▶ [Tarefa]:
Escreve a parte seguinte do texto sobre o preço da internet em Portugal, a começar depois da última frase.

▶ [Texto]:

★ ★ ★ ★ ★

Se está a ler este texto em Portugal através da internet, saiba isto: poderia estar a pagar bem menos pelo serviço. Este ano, o site britânico de comparação de preços Cable analisou mais de 3300 tarifários de internet fixa em todo o mundo e concluiu que Portugal é dos países europeus onde aceder à rede em casa custa mais dinheiro: uma média de €36,38 por mês. A oferta nacional de internet no telemóvel é ainda mais cara: 1GB de dados móveis custa em média €3,67, colocando Portugal no lugar 180 (em 233 países) a nível mundial,com mais de 5300 tarifários analisados (16 em Portugal). Depois de Israel, Itália é o país com o preço mais baixo a nível mundial: cerca de 12 cêntimos por 1GB de dados.
“Portugal é sempre classificado como não tendo ofertas baratas ou relativamente baratas”, corrobora Lurdes Martins, professora de Economia na Universidade do Minho e especialista no mercado de telecomunicações português. A Comissão Europeia sublinhou isso mesmo num relatório publicado em julho: “Comparado com os 27 países da UE, os preços da internet [móvel e fixa] em Portugal são mais altos que a média. Não foram encontradas ofertas mais baratas que a média europeia.”
O mercado português é dominado por três nomes e não existem operadoras de rede móvel virtual (MVNO em inglês) — empresas que compram o direito a aceder às infraestruturas já existentes (antenas ou torres detidas pelas principais operadoras, por exemplo) e depois vendem o serviço ao público, muitas vezes apenas numa determinada região de um país —, algo que podia levar a uma redução de preços. De acordo com um relatório recente da McKinsey, a entrada de um novo MVNO no mercado poderá levar a descida na ordem dos 2%.
Há mais de 60 MVNO nos Países Baixos, mais de 90 na Alemanha, mais de 30 em Espanha, 40 na Bélgica. Isto contrasta com a realidade portuguesa: já houve 14 pedidos de oito MVNO para entrar no mercado nacional, mas em abril do ano passado só três estavam em atividade: Lycamobile Portugal, Nowo e Onitelecom. “A reduzida entrada no mercado poderá sugerir a fraca apetência das MNO [principais operadoras] em permitir o acesso às suas redes”, nota a Anacom. No relatório já citado, Bruxelas mostrou “preocupação” por não haver um acesso regulado a infraestruturas civis, “em especial às condutas e aos postes da MEO”. “A articulação entre operadores com infraestruturas e operadores virtuais está a falhar”, diz Lurdes Martins.
“O que temos constatado é um alinhamento excessivo dos preços nos últimos anos. E isto condiciona muito a escolha do consumidor”, corrobora António Alves, especialista em sociedade digital na associação de defesa do consumidor Deco Proteste. O exemplo da Nowo é pertinente: alguns dos tarifários têm preços mais reduzidos, mas a cobertura do serviço também é reduzida. “Acaba por não ser uma alternativa real para muitos consumidores”, diz o perito da Deco Proteste. Além disso, a Vodafone anunciou em setembro um acordo para comprar a Nowo: a Autoridade da Concorrência já foi chamada a pronunciar-se, e o processo pode estar concluído já no primeiro semestre do próximo ano.

★ ★ ★ ★ ★

Registos de posição do alvo:
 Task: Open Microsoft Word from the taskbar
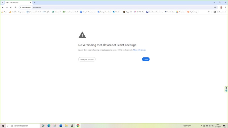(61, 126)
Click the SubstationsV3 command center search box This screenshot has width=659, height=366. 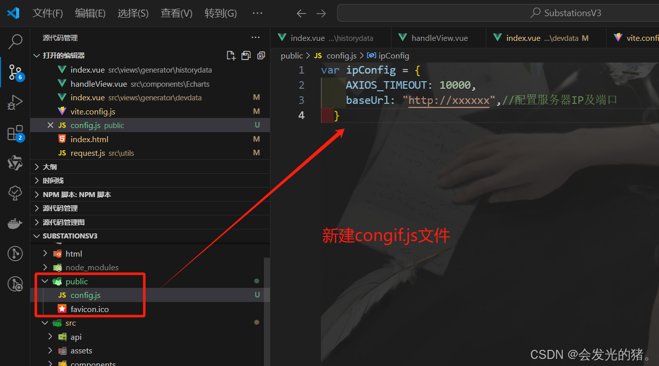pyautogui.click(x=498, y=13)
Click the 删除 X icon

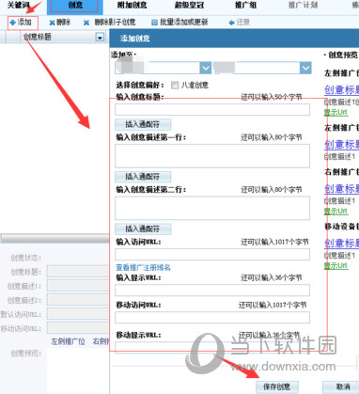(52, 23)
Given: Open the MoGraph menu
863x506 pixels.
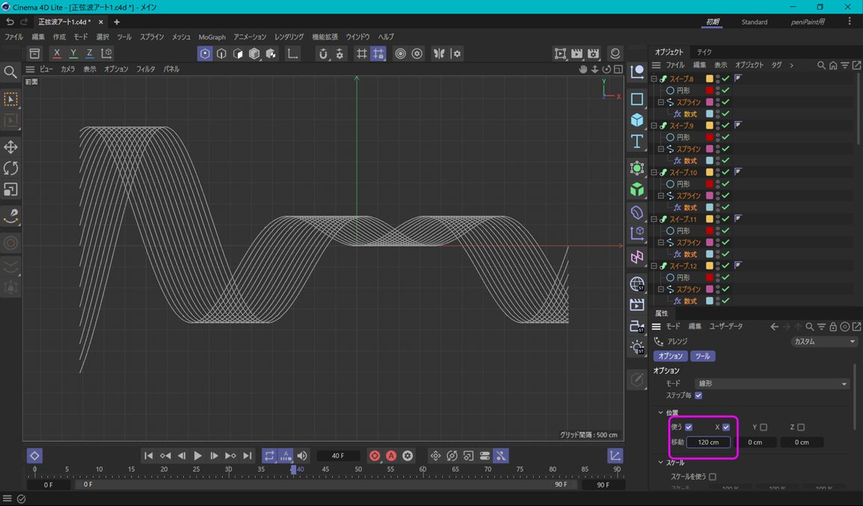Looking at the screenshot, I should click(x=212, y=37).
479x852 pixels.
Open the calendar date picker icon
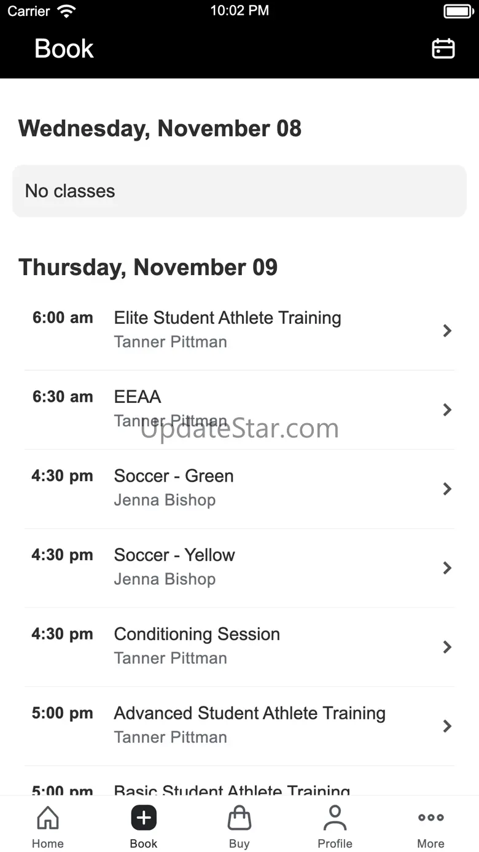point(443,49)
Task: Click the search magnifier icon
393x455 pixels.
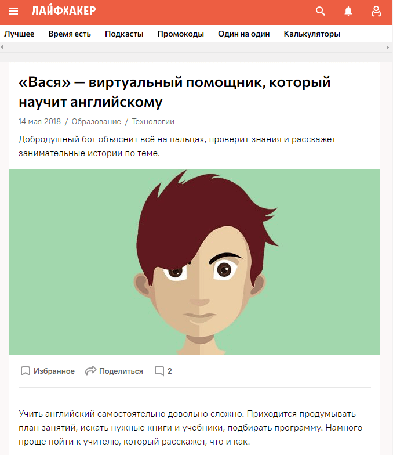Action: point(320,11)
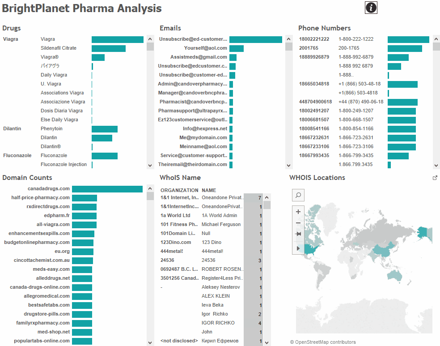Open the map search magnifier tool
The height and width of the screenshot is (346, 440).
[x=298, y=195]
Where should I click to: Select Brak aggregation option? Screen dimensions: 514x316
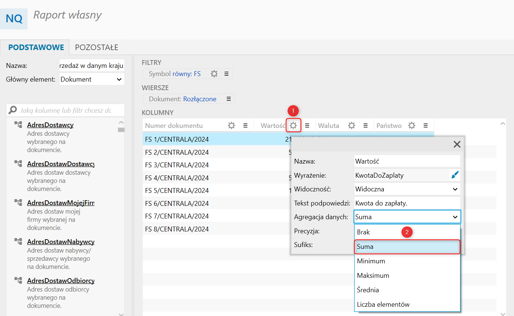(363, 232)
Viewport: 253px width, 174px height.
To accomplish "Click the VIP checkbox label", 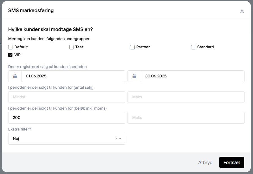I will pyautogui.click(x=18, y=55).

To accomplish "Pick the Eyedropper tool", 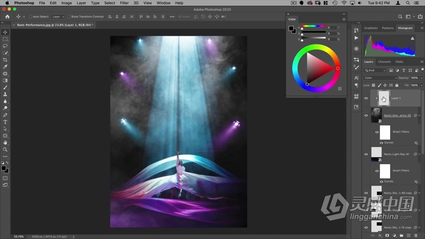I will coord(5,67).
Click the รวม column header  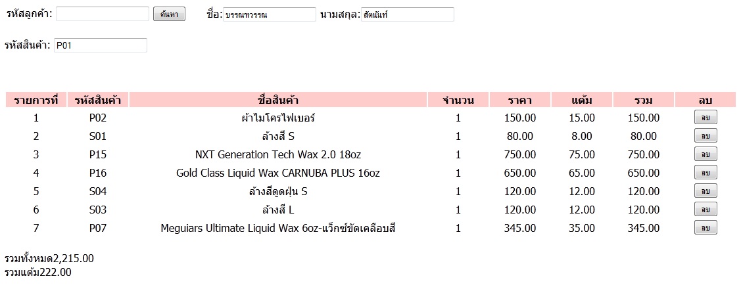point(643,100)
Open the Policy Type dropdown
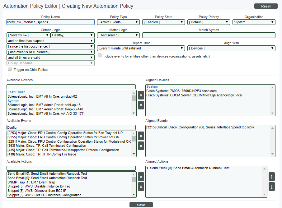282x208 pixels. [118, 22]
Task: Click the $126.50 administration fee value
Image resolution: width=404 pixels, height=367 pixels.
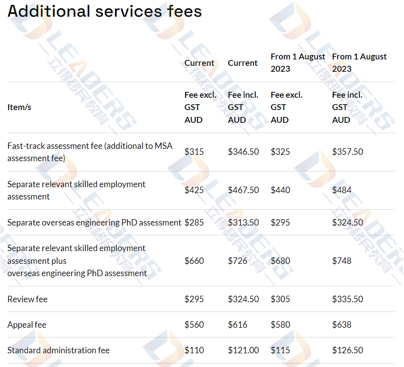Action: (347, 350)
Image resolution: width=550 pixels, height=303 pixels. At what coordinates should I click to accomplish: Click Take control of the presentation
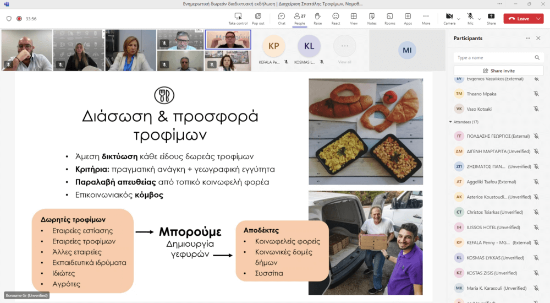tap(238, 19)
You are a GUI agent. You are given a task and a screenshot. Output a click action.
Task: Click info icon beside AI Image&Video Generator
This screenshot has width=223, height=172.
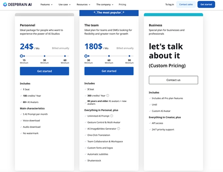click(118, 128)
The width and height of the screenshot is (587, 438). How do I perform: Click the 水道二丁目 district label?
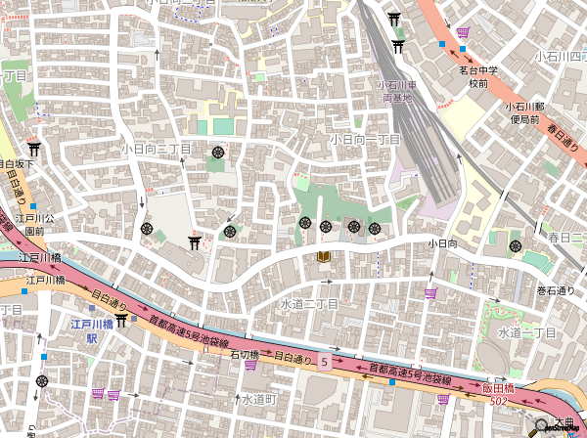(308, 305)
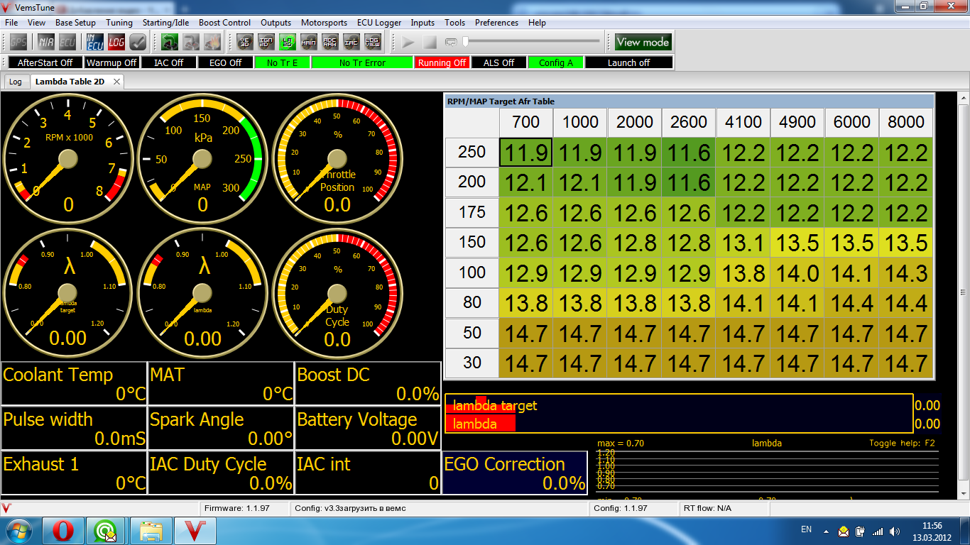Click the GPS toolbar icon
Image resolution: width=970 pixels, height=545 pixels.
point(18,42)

★ ★ ★ ★ ★

▶ [Resposta]:
Outro dos problemas no mercado das telecomunicações em Portugal é o custo de rescisão antecipada dos contratos: a nova lei das comunicações eletrónicas, publicada em agosto, teve um impacto insuficiente. “Os custos mantêm-se elevados nos pacotes com mensalidades mais baixas. É o cocktail perfeito para os consumidores se manterem no mesmo operador, mesmo que estejam insatisfeitos”, nota António Alves. A alternativa passa por esperar pelo final do contrato para tentar negociar uma oferta mais vantajosa – mas isso nem sempre é exequível, dada a falta de oferta flexível no mercado nacional: em cada 100 famílias, 91 têm pacotes com serviços combinados (televisão, internet fixa, telemóvel com internet móvel ou telefone fixo), mesmo quando não precisam deles.
“Os preços são complexos e os consumidores não conseguem processar toda a informação, acabando por escolher tarifas mais simples que os protejam de grandes flutuações de despesa mensal em telecomunicações”, diz Lurdes Martins. O problema dos custos deve piorar em 2023. Em outubro, a ANACOM recomendou moderação nos aumentos e mais clareza nos contratos, mas a MEO já anunciou uma subida das mensalidades ajustada à taxa de inflação a partir de fevereiro. “Solicitamos que as operadoras tenham em consideração a situação económica cada vez mais frágil de inúmeras famílias e que prevejam soluções para estes casos”, pede a Deco Proteste.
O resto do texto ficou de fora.